I.Morg. – Cette prophétie ne s’adressait pas à nous mais aux exilés qui avaient besoin de
penser qu’Israël allait devenir un territoire hors norme pour tenir. Et c’était au moment où le
judaïsme tendait à une certaine universalisation. Israël était un nom qui recouvrait de nombreuses
réalités, comme je l’ai déjà dit : le peuple juif, le royaume d’Israël (qui n’était pas le royaume de
Juda), et l’État d’Israël d’aujourd’hui (qui aurait du s’appeler plutôt État de Juda). Et je pense que
les prophéties n’ont pas pour mission de s’accomplir, mais de permettre la concrétisation d’un
projet préexistant. Il y a un sujet qui me tient à cœur (çà pourrait faire l’objet d’une autre
conférence) c’est le messianisme, y compris le messianisme laïque (par exemple en France la
période où on croyait dans le communisme et où on espérait la réalisation de grands projets…).
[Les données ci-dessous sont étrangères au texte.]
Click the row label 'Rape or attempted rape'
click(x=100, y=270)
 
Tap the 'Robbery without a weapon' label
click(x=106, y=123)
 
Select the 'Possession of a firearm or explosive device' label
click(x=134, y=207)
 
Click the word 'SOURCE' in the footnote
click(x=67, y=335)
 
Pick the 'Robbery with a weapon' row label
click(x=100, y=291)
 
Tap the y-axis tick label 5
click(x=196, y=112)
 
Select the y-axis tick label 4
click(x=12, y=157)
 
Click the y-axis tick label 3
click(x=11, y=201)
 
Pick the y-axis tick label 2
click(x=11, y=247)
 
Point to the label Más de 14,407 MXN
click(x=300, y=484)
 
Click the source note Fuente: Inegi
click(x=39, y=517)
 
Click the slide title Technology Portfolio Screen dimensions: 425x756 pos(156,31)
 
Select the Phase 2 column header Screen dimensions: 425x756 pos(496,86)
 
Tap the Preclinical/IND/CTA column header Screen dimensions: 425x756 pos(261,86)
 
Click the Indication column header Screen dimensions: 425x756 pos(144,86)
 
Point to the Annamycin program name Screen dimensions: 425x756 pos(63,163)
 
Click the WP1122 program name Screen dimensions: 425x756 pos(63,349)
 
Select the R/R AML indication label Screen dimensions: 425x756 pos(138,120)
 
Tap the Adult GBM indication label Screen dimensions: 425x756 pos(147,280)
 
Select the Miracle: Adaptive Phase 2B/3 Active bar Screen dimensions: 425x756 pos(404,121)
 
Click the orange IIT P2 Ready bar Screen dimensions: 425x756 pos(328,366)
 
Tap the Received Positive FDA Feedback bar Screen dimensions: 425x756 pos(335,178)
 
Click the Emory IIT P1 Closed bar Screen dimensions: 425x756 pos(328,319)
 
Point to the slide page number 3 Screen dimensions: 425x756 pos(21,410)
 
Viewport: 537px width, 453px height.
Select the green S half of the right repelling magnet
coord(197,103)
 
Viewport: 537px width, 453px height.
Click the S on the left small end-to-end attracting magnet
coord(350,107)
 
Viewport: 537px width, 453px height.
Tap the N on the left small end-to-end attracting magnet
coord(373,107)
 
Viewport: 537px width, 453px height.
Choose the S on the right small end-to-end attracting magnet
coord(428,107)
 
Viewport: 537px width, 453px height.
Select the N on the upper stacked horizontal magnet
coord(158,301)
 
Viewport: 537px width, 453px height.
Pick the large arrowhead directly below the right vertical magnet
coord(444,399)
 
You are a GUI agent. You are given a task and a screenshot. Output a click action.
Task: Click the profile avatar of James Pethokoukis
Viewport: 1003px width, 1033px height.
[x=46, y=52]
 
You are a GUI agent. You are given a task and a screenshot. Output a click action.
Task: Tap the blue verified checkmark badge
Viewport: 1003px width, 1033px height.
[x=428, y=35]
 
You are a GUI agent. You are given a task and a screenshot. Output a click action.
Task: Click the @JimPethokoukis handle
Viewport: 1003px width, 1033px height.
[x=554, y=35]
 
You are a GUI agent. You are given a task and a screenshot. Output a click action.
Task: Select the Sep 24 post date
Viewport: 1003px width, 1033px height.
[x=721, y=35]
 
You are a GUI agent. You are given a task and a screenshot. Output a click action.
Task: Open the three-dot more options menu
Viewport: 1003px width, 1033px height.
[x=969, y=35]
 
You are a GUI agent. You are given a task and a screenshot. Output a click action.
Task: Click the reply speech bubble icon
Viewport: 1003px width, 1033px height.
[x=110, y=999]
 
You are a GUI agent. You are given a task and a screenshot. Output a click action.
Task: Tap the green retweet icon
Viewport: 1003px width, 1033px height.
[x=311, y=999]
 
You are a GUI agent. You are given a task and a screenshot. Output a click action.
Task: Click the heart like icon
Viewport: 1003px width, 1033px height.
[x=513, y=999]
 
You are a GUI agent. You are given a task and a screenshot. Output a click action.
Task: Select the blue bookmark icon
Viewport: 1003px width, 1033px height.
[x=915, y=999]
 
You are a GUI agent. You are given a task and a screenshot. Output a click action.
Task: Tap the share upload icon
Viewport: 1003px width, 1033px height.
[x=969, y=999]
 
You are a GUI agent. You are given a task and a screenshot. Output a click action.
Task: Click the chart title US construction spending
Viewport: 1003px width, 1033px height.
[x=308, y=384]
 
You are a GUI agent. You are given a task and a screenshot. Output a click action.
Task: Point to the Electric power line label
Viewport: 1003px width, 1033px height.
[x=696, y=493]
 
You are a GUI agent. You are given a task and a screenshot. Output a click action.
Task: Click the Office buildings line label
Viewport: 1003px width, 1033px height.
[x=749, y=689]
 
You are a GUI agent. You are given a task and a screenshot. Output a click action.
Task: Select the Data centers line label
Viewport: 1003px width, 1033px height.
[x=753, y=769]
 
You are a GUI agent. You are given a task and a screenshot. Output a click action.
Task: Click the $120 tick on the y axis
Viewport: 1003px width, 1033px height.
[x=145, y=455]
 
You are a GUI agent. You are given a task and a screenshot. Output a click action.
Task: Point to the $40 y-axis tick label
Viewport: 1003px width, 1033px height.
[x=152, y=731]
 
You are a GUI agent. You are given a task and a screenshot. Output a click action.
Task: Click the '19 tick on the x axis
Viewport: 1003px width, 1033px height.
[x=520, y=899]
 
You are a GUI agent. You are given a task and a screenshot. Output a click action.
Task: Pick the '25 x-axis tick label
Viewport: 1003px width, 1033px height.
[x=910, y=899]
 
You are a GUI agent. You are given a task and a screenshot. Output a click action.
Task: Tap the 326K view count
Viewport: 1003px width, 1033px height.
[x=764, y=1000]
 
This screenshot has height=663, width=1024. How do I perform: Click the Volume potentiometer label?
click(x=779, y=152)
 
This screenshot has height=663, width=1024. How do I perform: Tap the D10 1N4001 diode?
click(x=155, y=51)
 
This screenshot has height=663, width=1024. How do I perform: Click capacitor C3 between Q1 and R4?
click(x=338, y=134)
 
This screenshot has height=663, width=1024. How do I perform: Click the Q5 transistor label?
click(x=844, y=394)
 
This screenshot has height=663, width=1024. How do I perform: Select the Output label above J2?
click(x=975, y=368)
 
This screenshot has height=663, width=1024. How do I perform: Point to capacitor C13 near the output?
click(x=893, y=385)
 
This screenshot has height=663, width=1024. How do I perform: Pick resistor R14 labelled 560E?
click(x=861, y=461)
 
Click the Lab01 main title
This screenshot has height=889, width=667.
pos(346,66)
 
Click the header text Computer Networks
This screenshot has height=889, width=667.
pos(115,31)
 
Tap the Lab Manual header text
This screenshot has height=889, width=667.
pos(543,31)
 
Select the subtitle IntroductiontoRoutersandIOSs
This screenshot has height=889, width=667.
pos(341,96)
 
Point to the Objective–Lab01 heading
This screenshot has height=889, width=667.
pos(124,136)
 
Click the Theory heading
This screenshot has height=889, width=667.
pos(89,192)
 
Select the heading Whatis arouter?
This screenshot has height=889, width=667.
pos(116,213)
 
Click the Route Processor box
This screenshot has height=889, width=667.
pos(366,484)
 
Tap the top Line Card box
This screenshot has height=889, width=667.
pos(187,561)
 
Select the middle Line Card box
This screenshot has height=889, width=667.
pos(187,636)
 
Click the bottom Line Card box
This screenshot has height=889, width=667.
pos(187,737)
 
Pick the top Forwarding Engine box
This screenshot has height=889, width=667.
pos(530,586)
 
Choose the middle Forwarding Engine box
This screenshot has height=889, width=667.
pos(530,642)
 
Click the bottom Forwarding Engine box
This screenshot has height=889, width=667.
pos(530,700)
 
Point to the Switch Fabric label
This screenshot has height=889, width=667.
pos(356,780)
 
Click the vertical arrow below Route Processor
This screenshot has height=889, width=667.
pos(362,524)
La vision messianique du judaïsme n’est pas destinée à prévoir l’avenir, elle est une indication de
ce qu’il faut mettre en œuvre pour qu’il y ait un « être ensemble » meilleur demain qu’hier. Et les
Juif religieux ne se servent absolument pas des prophéties de la Bible pour ce faire, il leur est
même interdit par la religion de les utiliser pour prévoir quoi que ce soit (même si cela est
transgressé régulièrement).
Il y a eu plusieurs cas historiques d’utilisation des prophéties messianiques : par exemple Isaac
Abravanel, qui était ministre des finances d’Isabelle la Catholique. Quand les Juifs d’Espagne ont
été expulsés il fut tellement choqué par l’évènement et d’être du nombre des expulsés qu’arrivé
en Italie il considéra qu’on assistait aux prémisses de la fin du monde, dont il a calculé la date
d’après les prophètes. Ses conclusions furent qu’elle aurait lieu quatre ans plus tard…. et il a vécu
assez longtemps pour voir que la fin du monde n’avait pas lieu, ce qui l’a assez perturbé ! Il a
reconnu ensuite avoir eu tort d’utiliser les prophéties pour ce genre de prédictions.